QUESTION: The Mishnah (55b) says that one of the practices of the people of Yericho to which the Chachamim objected was that they used to leave Pe'ah from their vegetable (Yerek) harvests. RASHI (56a, DH u'Michu b'Yadan, and 57a, DH Ein Nosnim Pe'ah l'Yerek) explains that such a practice was unacceptable because the poor people who take the Pe'ah will assume that it is exempt from Ma'aser because it is Hefker, but in reality there is no Mitzvah to leave Pe'ah from Yerek. But why should it not be exempt from Ma'aser? Granted, even if Yerek is exempt from Pe'ah, when one makes it Pe'ah it is as if he is making it Hefker, and Hefker is Patur from Ma'aser!


(a) TOSFOS (DH Ela) argues with Rashi and says that it is not considered Hefker because one is making it Hefker only for poor people and not for everyone. The Mishnah in Peah (6:1) says that an item is not conisdered Hefker unless it is made Hefker for everyone, including wealthy people. The reason that Pe'ah is not Chayav in Ma'aser is not because it is Hefker, but because of an independant Gezeiras ha'Kasuv that states that Pe'ah is exempt from Ma'aser. If it is not Pe'ah, though, such as Yerek, then it remains Chayav in Ma'aser.

### Dataset extract
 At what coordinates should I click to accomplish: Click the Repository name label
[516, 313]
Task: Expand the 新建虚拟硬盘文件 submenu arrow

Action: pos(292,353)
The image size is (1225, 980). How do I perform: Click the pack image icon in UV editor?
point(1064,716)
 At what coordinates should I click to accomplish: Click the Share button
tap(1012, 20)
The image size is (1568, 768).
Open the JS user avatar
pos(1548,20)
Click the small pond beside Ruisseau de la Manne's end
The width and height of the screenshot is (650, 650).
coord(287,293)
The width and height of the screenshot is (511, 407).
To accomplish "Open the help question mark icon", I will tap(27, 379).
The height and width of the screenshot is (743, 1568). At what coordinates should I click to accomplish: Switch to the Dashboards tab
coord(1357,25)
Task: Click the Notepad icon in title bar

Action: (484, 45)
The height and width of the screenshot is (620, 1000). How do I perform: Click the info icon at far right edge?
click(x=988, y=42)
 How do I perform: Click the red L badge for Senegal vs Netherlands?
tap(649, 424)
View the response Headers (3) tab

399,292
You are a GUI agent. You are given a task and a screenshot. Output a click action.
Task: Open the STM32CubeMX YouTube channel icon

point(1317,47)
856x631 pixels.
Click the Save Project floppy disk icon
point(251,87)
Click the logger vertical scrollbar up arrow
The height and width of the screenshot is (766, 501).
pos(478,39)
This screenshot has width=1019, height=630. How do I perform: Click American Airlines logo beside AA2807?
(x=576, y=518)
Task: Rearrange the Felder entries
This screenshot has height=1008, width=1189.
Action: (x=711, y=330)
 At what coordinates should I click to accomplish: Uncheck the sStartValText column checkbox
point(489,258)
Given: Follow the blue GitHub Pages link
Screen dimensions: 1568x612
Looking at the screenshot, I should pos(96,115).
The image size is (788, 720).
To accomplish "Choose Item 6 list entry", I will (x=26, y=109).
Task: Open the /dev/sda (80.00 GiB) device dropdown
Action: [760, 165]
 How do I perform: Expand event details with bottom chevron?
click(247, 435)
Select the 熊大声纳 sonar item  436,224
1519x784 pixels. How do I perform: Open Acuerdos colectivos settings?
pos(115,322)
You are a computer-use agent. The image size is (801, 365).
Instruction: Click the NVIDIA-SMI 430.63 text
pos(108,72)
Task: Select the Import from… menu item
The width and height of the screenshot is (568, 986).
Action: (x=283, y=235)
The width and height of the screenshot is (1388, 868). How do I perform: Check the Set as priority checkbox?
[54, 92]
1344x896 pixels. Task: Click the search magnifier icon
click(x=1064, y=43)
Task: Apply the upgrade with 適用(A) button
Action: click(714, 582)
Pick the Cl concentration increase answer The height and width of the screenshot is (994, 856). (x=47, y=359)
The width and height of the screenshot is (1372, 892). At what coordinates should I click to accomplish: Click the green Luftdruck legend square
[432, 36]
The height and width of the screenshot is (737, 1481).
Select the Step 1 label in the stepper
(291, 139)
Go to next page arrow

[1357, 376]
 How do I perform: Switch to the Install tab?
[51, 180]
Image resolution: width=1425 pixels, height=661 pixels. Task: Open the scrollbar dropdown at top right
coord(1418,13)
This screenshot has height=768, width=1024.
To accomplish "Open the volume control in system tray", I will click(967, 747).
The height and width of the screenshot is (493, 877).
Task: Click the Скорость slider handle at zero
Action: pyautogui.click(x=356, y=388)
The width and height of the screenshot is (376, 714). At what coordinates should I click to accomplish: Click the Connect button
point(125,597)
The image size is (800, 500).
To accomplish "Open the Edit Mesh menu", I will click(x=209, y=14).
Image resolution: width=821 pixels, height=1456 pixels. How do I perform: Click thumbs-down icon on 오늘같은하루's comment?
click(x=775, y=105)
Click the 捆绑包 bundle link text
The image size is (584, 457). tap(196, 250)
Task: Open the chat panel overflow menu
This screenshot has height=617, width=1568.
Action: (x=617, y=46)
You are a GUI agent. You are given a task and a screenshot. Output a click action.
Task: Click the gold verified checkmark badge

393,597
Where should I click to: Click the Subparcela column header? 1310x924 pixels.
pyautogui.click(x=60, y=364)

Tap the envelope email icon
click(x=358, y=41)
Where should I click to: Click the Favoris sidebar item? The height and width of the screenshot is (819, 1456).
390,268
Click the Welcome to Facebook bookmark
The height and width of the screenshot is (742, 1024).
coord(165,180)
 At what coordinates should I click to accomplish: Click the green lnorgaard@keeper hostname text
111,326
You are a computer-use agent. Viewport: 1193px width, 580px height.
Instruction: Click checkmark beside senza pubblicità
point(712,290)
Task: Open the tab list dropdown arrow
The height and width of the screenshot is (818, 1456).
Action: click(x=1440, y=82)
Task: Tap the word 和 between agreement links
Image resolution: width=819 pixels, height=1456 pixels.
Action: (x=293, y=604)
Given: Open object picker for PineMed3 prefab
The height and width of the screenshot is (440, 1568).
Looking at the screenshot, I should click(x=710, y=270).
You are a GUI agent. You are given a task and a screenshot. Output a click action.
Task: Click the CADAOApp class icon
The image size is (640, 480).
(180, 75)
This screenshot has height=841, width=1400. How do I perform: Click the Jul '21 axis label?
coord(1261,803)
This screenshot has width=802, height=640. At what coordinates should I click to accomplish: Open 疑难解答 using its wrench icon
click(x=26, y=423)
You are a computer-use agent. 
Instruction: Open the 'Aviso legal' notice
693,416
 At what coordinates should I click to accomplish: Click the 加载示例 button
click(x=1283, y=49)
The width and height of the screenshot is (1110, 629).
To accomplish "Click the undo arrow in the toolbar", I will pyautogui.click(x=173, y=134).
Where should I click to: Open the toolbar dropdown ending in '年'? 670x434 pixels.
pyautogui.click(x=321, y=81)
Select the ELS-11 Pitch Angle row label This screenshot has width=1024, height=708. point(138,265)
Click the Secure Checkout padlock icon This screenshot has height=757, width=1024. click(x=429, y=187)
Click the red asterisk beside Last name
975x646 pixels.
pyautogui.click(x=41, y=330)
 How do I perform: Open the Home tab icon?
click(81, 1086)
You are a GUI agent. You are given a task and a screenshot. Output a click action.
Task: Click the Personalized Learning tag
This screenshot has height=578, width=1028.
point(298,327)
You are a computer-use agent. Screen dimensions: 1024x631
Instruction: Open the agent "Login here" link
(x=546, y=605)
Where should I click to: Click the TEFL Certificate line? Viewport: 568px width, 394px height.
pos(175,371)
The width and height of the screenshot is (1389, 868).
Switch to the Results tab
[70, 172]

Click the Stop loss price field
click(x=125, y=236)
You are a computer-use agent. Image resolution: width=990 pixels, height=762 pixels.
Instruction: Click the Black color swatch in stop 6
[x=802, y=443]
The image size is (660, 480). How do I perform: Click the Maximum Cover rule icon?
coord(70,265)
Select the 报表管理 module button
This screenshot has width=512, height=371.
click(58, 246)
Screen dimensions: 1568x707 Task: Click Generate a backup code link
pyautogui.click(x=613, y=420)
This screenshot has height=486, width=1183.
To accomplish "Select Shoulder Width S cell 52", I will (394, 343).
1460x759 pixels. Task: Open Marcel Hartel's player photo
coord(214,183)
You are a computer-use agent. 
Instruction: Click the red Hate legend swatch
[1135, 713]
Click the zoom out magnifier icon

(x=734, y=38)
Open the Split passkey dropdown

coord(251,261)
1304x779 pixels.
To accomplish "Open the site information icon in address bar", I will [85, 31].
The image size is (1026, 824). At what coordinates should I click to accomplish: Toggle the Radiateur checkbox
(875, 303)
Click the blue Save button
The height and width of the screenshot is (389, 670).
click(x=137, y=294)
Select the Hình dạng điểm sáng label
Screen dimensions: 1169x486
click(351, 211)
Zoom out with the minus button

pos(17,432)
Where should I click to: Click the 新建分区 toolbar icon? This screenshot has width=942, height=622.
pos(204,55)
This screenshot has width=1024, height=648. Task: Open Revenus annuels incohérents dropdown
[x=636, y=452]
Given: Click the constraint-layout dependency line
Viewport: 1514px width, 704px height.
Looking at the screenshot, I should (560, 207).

### Work instructions
**1.** Do these statements agree with the passage on leaving Pe'ah from vegetables? Answer yes or no for each and quote the words of the passage that decide it.
(a) Tosfos holds that something made ownerless only for poor people counts as Hefker.
(b) Rashi states that there is no Mitzvah to leave Pe'ah from Yerek.
(c) According to Tosfos, Pe'ah is exempt from Ma'aser because it is Hefker.
**2.** Take the passage on leaving Pe'ah from vegetables further, starting after its final sentence.

### Exercise results
**1.**
(a) No: "it is not considered Hefker because one is making it Hefker only for poor people and not for everyone."
(b) Yes: "in reality there is no Mitzvah to leave Pe'ah from Yerek."
(c) No: "The reason that Pe'ah is not Chayav in Ma'aser is not because it is Hefker"

**2.**
(b) To answer the question according to Rashi, it seems that when one leaves Pe'ah from Yerek, even though it is considered as though he is being Mafkir it, it is considered Hefker b'Ta'us -- Hefker made in error, since he did not know that Yerek is not Chayav in Pe'ah. It is therefore not Hefker and it is not exempt from Ma'aser.

It could be that Rashi agrees with Tosfos and holds that when one willingly gives something only to poor people, then it does not become exempt from Ma'aser. Only if he is *obligated* to give it to poor people does the Gezeiras ha'Kasuv apply and make it exempt from Ma'aser. If one thinks that he is obligated to give it to poor people but is really not obligated, it does not become exempt from Ma'aser.

QUESTION: Aba Shaul ben Botnis, in the name of Aba Yosef ben Chanin, bemoaned and prayed not to come into contact with certain people who had certain characteristics. "Woe unto me from the family of Yishmael ben Fiabi, woe unto me from their strong fists, for they are Kohanim Gedolim, their sons are the treasurers [of the Mikdash], their sons-in-law are the ones who give all the orders, and their servants smite the people with their clubs!"

A little later, the Gemara says that the Azarah cried out, "Open your heads, o' gates, and allow to enter Yishmael ben Fiabi, the student of Pinchas, and let him serve as the Kohen Gadol!"

Who was Yishmael ben Fiabi and what was unique about him? Why was he called the student of Pinchas?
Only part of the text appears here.